Kuhn, specializzazione in prima linea

Il gruppo francese spinge sempre più sul concetto di famiglie di prodotti

Diverse le novità Kuhn esposte a Parigi dopo quanto già visto alla scorsa Eima, sempre più orientate alla specializzazione in famiglie di prodotti. Cominciamo dal settore lavorazione terreno con il nuovo coltivatore Performer 3000 per trattori da 200 a 350 cv. La versione da 3 m di larghezza di lavoro, particolarmente adatta ai medio-piccoli clienti del mercato italiano, arricchisce la gamma di coltivatori combinati a denti/dischi Performer disponibili da 4/5/6 e 7 metri. Il Performer effettua 4 operazioni in un solo passaggio (one pass): triturazione, miscelazione e fessurazione, livellamento e consolidamento. Da segnalare l’introduzione del dente con sicurezza Non-stop idraulica regolabile fino a 900 kg che evita qualunque “sobbalzo” sul terreno anche nelle condizioni più difficili. Sempre in tema di coltivatori, a Parigi ha fatto il debutto il semi-portato Prolander 7500 da 7,5 m. Primo coltivatore a denti elastici della gamma Kuhn, il Prolander si adatta a diverse lavorazioni, dall’estirpazione superficiale (2° passaggio) al lavoro su aratura per la preparazione del letto di semina. Questa polivalenza è dovuta alla presenza di un dente elastico a forma di S da 70x12 mm, munito di un puntale diritto da 60 mm di larghezza o di uno a zampa d’oca da 180 mm.
03aPassando alla semina, dopo la presentazione all’Eima della versione 6000 R, la novità si chiama Espro 6000 RC in versione “doppia distribuzione”, ovvero la Combiseeder, che consente di distribuire il concime durante la semina, ma anche di miscelare 2 diversi tipi di sementi. Questa seminatrice, Isobus compatibile, è dedicata agli agricoltori che vogliono posizionare il concime sempre più vicino alla semente, evitando al contempo il rischio di bruciare la plantula, o che intendono seminare due tipi di sementi a diverse profondità. La tramoggia è divisa in 2 parti, ma può essere utilizzata con una sola tipologia di semente sfruttandone la piena capacità (5.500 l).
Chiudiamo con il comparto zootecnico, con due nuovi carri unifeed.

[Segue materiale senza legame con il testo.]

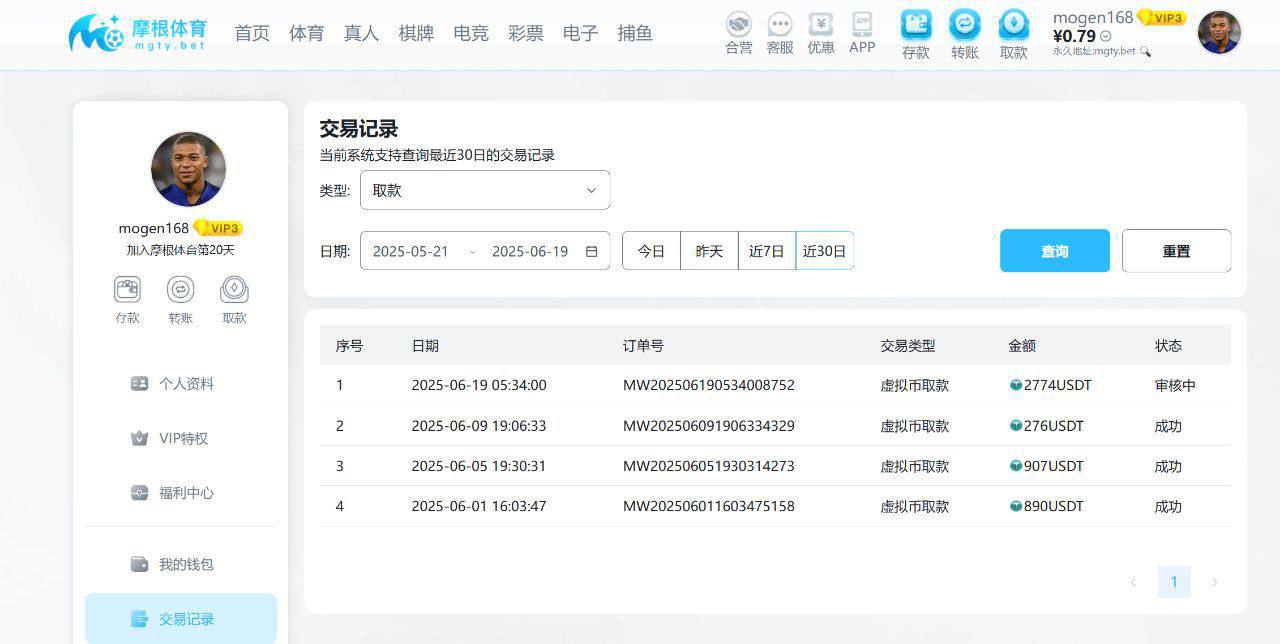Image resolution: width=1280 pixels, height=644 pixels.
Task: Toggle balance visibility next to ¥0.79
Action: click(1106, 37)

Il primo, semovente, si chiama SPV Power, monococlea da 12, 14, 15 e 17 m3 di cubatura, con motore centrale John Deere da 170 cv, molto compatto (non supera i 2,50 m di altezza). Il secondo è il trainato SPV Profile, bicoclea (a Bologna era presente la versione monococlea), caratterizzato in particolare da una resistenza all’usura fuori dall’ordinario grazie alle due coclee miscelatrici in K-NOX (acciaio inox 3CR12). Da segnalare anche la precisione nella gestione dell’alimentazione grazie al sistema brevettato di pesatura con 5 celle di carico, il ridotto assorbimento di potenza grazie alla forma esclusiva delle coclee e i grandi volumi disponibili (da 18 a 34 m3) per le mandrie di vacche da latte fino a 270 capi (secondo il tasso di fibre).
Infine, a pochi mesi dal lancio della nuova gestione Isobus per le irroratrici e il terminale Canbus Visioreb, Kuhn ha presentato il nuovo sistema di gestione degli ugelli Multispray. Le irroratrici Kuhn vengono ora equipaggiate con un nuovo sistema automatico di selezione dell’ugello, così da utilizzare sempre quello più appropriato alle condizioni di lavoro. Il supporto è composto da 4 portaugelli e consente di pilotare automaticamente e indipendentemente ciascun ugello dalla cabina del trattore. Dunque, è possibile utilizzare gli ugelli più adatti alla dose desiderata o anche due ugelli simultaneamente. I vantaggi del sistema sono numerosi: migliore gestione delle fasi di accelerazione e decelerazione, per conservare una pressione adatta all’ugello, per assicurare sempre un lavoro di qualità; più facile modulazione della dose da un campo all’altro; chiusura automatica, sezione per sezione, via Gps per limitare la sovrapposizione tra i passaggi. Multispray sarà disponibile alla vendita sulle irroratrici Kuhn da maggio 2017 in quantità limitata.

 

2016, anno difficile

A seguito del terzo anno consecutivo di calo per il mercato mondiale delle attrezzature agricole, anche Kuhn ha risentito in termini di vendite, chiudendo il 2016 a quota 853 milioni di euro (-13% sul 2015). Sulla stessa linea, più o meno, anche la filiale italiana, dove sul calo di fatturato (-14%) hanno inciso in particolare i segmenti della lavorazione e della semina, mentre buone performance sono state registrate nei settori concimazione, zootecnia e a difesa.